▶ _Problem details_
Starting with the line that holds "The width and" and stopping after the line that holds "722x687 pixels.", repeat the lines below word for word, without the pictures.

▶ _Recorded data_
──────────
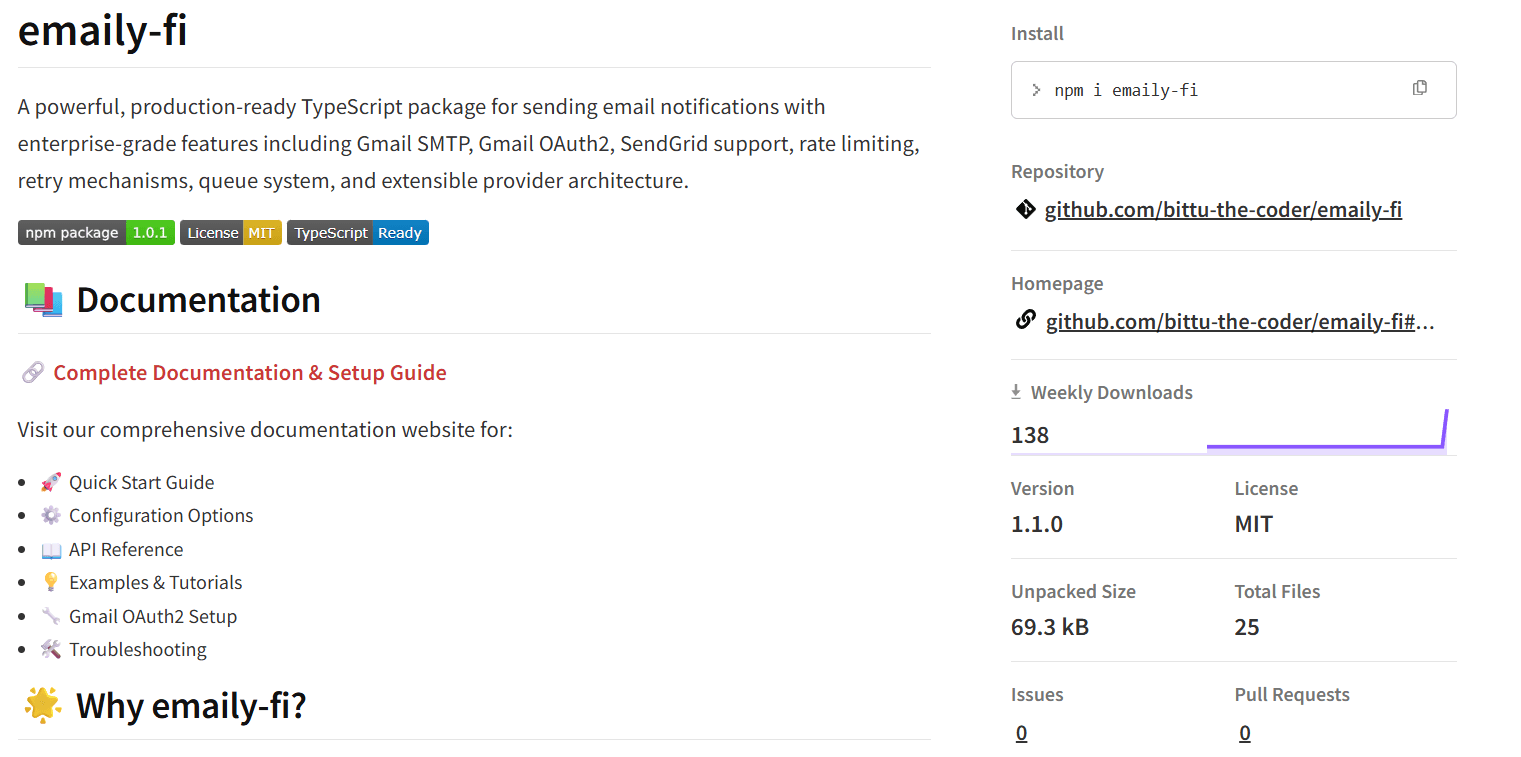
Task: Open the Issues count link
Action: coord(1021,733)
──────────
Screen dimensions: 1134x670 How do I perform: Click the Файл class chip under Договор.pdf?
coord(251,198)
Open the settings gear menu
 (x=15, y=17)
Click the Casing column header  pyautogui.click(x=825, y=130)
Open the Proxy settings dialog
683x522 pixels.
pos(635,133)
──────────
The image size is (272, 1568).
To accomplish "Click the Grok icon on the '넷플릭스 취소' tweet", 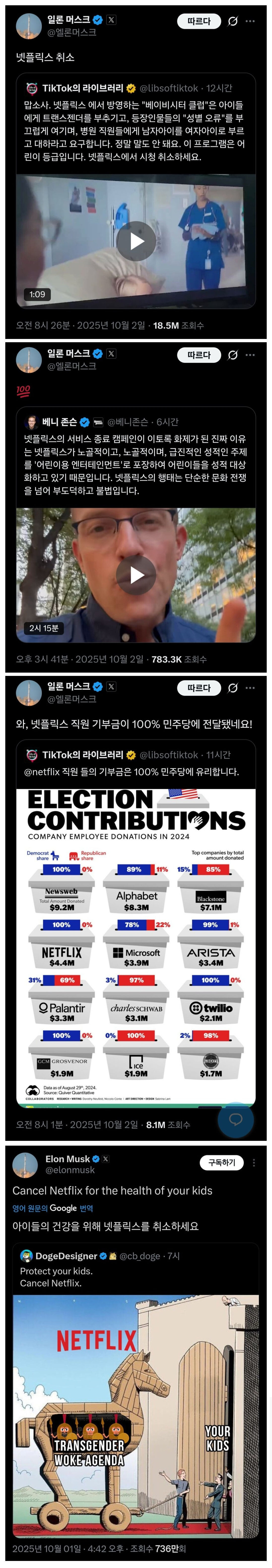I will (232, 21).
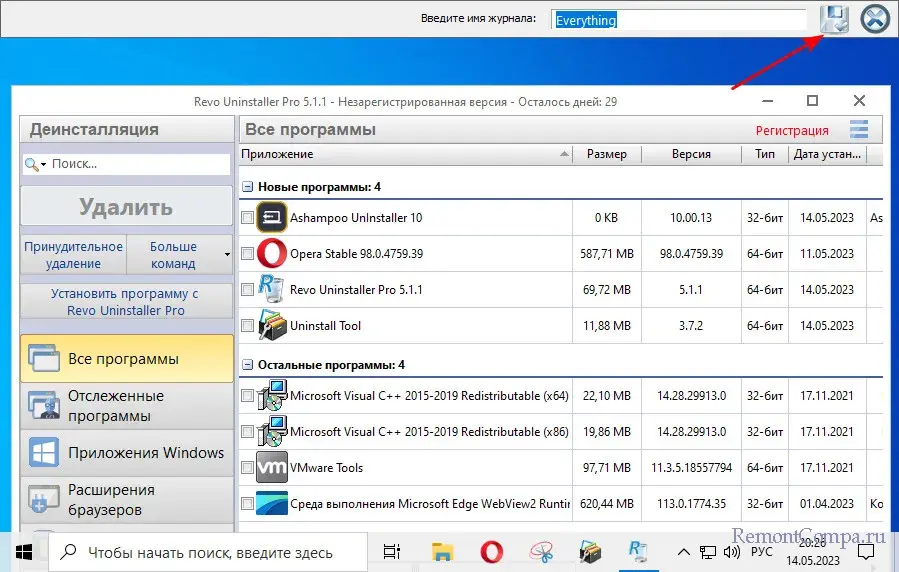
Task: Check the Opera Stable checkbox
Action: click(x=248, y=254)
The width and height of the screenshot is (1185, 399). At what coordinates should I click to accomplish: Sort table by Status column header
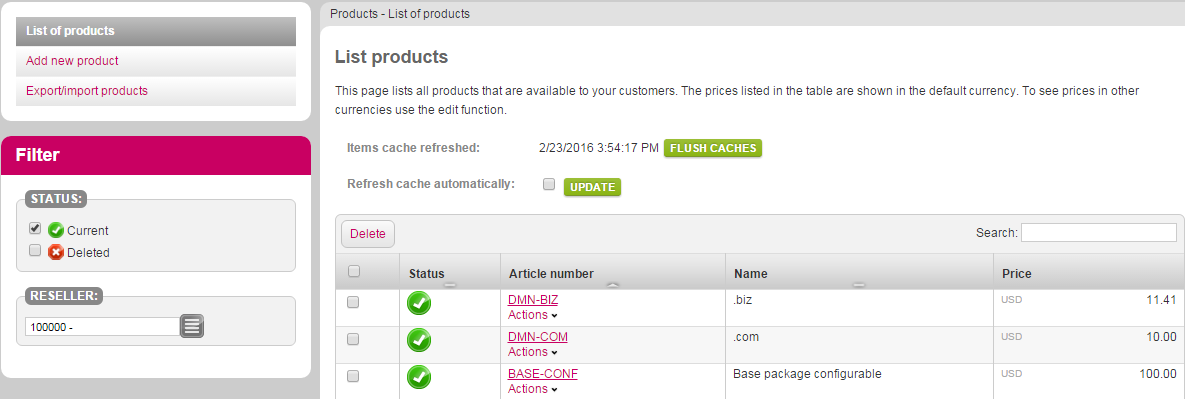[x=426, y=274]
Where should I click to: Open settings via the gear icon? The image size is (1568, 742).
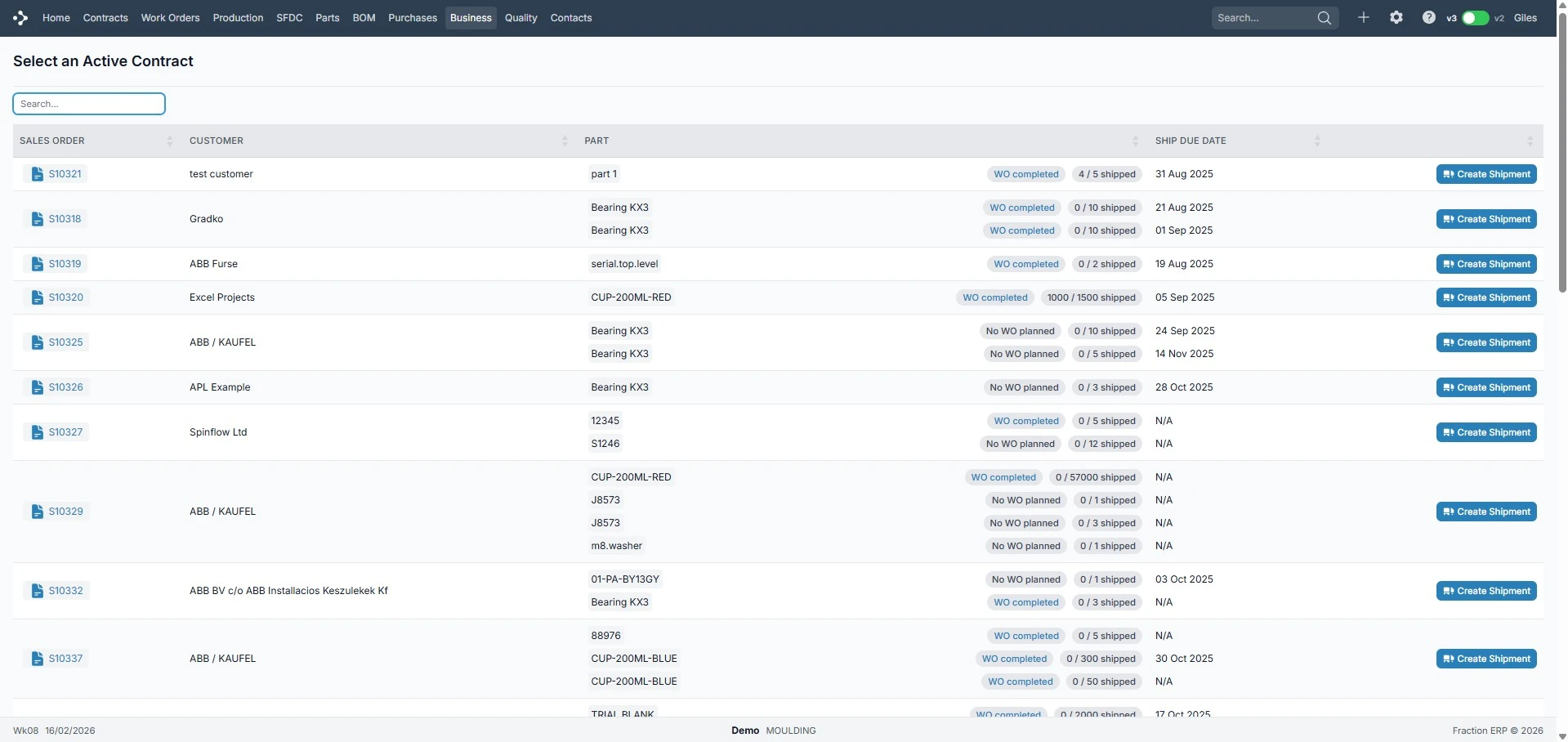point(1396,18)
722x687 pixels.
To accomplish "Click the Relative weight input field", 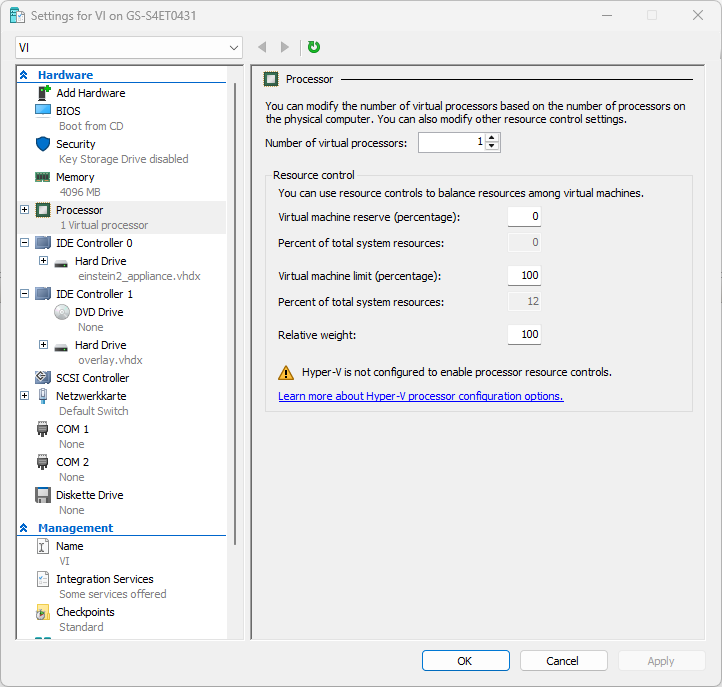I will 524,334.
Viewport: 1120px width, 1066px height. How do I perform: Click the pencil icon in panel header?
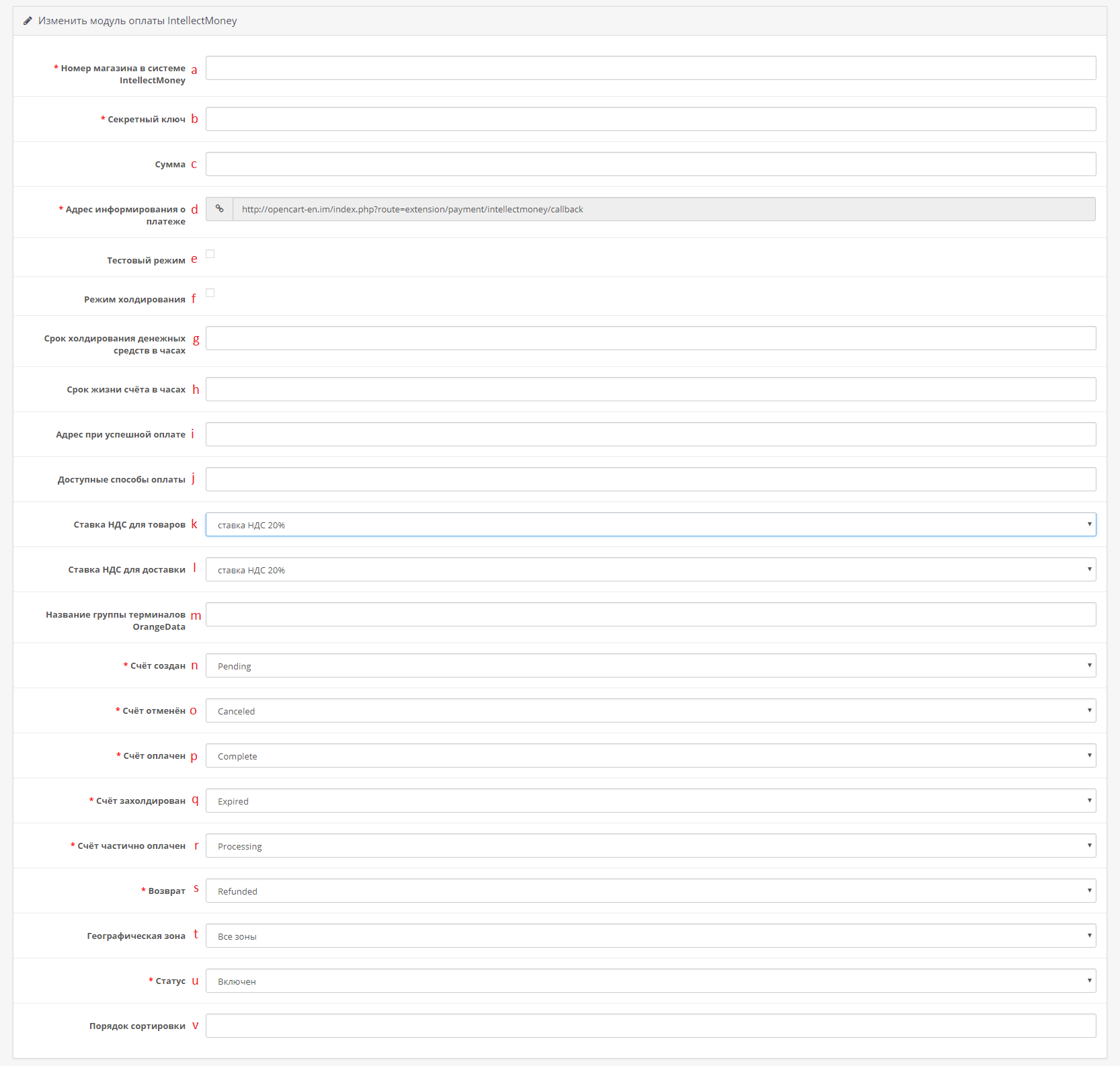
──────────
▶ _Exercise answer_
The width and height of the screenshot is (1185, 399). At what coordinates should I click to accomplish: Sort table by Status column header
[x=426, y=274]
Where should I click to: Open settings via the gear icon? The image size is (1568, 742).
point(1396,18)
722x687 pixels.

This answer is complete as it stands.